» Work to be completed
Skip the pictures and restate, word for word, the lines from the one containing "Given: Click the" to the end of the data below.

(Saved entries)
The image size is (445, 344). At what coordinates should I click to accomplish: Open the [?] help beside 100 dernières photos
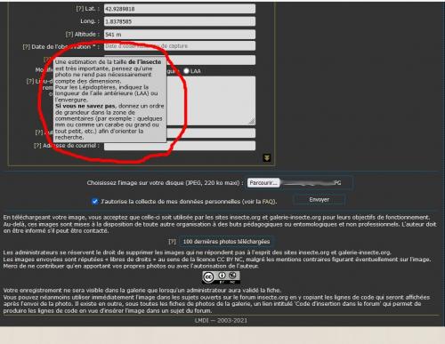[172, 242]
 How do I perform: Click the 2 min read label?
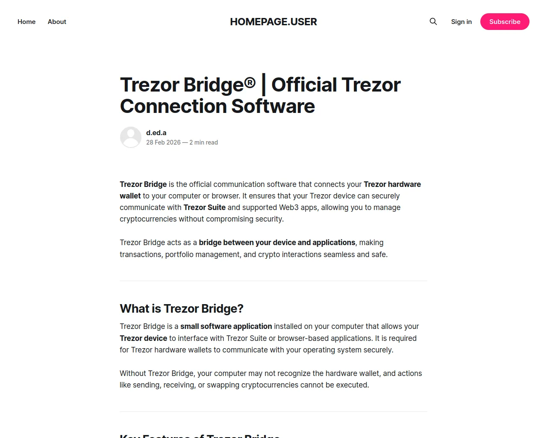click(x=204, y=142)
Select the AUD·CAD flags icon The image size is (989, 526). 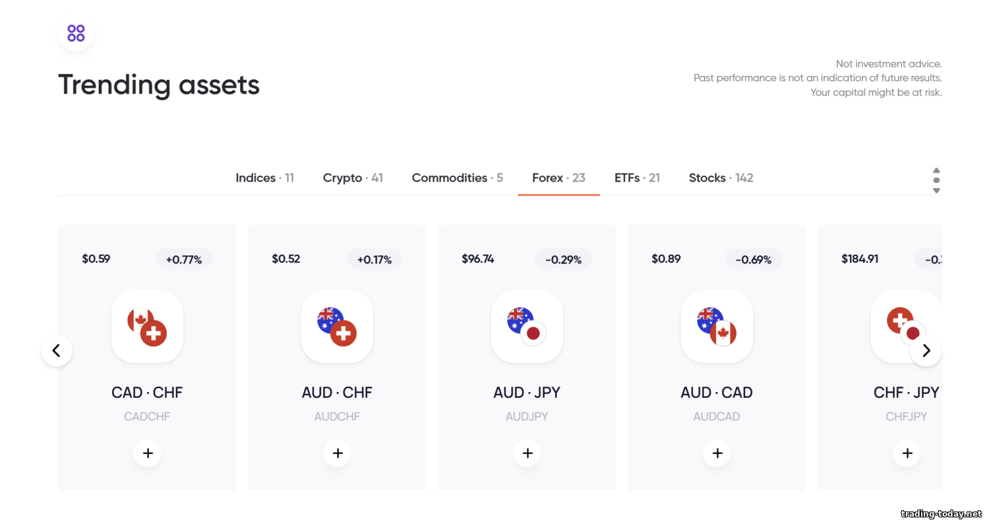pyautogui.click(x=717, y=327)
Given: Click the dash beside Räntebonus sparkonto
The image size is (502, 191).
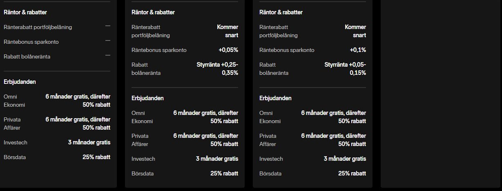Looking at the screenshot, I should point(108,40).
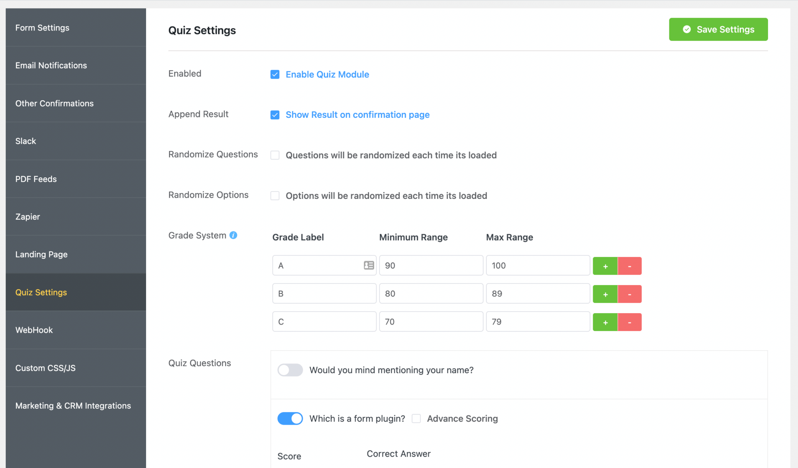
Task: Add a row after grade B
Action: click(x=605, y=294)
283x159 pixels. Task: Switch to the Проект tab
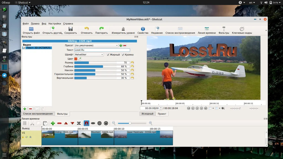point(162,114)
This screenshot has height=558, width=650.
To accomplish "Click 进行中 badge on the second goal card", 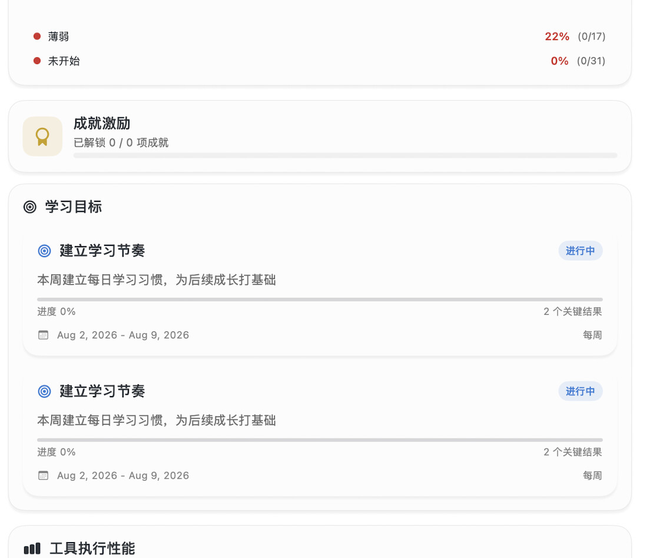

» Response below
Given: Click the dash beside Räntebonus sparkonto
The image size is (502, 191).
Looking at the screenshot, I should point(108,40).
Task: Add a row after grade B
Action: click(x=605, y=294)
283x159 pixels. Task: Switch to the Проект tab
point(162,114)
This screenshot has height=558, width=650.
To accomplish "Click 进行中 badge on the second goal card", 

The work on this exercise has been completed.